“It’s okay,” I told Antoine, “he’ll quiet down.”
“No, it’s not your friend. Look over there.” He pointed at a couple Häftlinge bent over a corpse. “We better stay awake.”
I didn’t know what Antoine was talking about or what I was supposed to be looking at until I saw one of the Häftlinge lift out the corpse’s liver. The pair slinked off to an empty corner and killed their hunger. No one moved, no one reacted, no one seemed to care. So this is what we have been reduced to. They finally suc-ceeded in turning us into subhumans.
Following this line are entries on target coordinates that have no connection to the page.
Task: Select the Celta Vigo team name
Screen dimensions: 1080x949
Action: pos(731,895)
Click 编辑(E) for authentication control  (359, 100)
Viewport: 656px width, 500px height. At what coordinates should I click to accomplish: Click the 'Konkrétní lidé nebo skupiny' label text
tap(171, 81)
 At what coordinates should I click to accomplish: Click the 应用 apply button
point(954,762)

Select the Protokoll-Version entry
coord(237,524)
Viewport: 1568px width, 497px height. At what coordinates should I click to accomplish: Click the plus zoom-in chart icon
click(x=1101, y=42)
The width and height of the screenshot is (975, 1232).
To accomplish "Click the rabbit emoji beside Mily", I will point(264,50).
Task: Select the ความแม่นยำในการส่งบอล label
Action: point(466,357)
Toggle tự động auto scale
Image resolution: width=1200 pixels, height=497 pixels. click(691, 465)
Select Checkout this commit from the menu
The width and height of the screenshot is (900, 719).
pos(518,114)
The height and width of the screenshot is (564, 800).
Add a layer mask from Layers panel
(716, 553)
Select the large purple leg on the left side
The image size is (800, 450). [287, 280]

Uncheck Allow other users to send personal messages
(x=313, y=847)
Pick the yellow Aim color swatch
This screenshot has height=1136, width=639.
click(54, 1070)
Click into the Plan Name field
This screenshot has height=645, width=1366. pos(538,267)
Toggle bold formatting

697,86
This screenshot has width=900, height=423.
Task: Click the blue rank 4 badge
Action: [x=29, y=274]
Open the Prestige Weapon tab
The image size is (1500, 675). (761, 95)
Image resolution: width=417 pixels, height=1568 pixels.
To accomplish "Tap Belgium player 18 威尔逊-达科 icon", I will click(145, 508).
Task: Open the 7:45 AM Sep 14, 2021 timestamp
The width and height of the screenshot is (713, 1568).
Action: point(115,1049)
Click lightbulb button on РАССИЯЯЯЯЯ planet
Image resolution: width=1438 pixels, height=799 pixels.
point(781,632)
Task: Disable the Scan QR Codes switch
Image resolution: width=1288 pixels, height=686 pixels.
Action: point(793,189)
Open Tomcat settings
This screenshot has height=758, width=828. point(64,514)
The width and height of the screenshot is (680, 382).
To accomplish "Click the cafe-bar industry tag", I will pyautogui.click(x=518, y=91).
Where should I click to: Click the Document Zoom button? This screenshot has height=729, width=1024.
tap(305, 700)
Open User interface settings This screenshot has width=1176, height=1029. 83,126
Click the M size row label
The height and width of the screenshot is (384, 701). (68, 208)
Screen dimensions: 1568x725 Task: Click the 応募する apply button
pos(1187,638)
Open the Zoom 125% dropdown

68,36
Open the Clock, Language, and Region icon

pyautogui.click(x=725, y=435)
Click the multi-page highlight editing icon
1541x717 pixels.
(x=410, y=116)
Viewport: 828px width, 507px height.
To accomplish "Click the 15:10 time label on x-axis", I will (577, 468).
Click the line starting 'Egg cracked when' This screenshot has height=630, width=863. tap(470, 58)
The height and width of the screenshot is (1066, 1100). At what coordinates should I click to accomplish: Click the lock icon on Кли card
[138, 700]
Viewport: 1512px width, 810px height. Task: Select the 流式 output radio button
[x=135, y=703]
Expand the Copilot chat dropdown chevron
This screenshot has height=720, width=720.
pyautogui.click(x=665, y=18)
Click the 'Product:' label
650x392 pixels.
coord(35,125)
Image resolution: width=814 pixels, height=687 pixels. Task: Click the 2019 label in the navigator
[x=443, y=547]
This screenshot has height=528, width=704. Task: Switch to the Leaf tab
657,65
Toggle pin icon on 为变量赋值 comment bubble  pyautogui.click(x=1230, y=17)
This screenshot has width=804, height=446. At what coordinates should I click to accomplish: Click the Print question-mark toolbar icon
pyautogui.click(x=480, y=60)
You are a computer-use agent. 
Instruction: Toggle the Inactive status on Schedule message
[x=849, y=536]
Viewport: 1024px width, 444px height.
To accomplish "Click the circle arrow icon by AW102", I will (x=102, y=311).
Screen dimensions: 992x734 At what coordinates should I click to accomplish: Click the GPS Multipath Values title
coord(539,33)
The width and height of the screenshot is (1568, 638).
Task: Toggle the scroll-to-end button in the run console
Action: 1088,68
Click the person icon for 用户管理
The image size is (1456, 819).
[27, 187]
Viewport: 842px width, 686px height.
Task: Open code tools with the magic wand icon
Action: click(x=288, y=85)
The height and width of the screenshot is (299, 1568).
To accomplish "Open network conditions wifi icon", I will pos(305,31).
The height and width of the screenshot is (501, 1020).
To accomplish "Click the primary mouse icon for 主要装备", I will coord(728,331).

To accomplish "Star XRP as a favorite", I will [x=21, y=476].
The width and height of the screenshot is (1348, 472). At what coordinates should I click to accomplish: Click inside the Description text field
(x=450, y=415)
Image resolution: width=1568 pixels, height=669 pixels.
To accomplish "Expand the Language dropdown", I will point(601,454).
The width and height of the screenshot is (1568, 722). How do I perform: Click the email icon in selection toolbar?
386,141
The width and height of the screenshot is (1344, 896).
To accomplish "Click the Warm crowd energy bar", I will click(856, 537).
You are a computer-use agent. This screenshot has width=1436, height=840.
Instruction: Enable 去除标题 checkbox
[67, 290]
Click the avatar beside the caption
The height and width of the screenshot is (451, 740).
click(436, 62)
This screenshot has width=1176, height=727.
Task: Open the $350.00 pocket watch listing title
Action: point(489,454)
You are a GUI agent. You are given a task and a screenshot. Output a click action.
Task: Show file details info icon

Once more they made us unload the dead bodies. I asked Antoine to watch over Hubert, then I climbed out of the car, hoping to find something edible while knowing that at least I would return with a cap full of clean snow. The second morgue car was nearly full. It struck me that Hubert would fare better with the dead than with the living. At least we could lie down. I hobbled back to the car as fast as I could. Incoherent, Hubert couldn’t understand and Antoine seemed more repulsed by my plan than by those hyenas eating the liver. I freed Hubert from his sling, placed him on the blanket, and dragged him to the end of the train. I was lucky that he was keeping quiet. We couldn’t afford to draw any attention.
“Don’t worry, my friend. This is going to be much more comfortable.”
It took every once of strength I had to push him up into the car.
Even with the corpses packed tightly, it was hard to get my footing and I fell a few times pulling Hubert to the center of the pile. I dropped breathless next to him, trying to ignore the hundreds of unblinking eyes staring at me. No one was yelling in German to get those two living corpses out of there, so I knew my scheme had worked. But my gush of pride was tempered by a new fear—if they uncoupled the two cars from the rest of the train, we would be as good as dead. Suddenly our car rocked forward and back. The train was coming alive. I patted Hubert’s still hand.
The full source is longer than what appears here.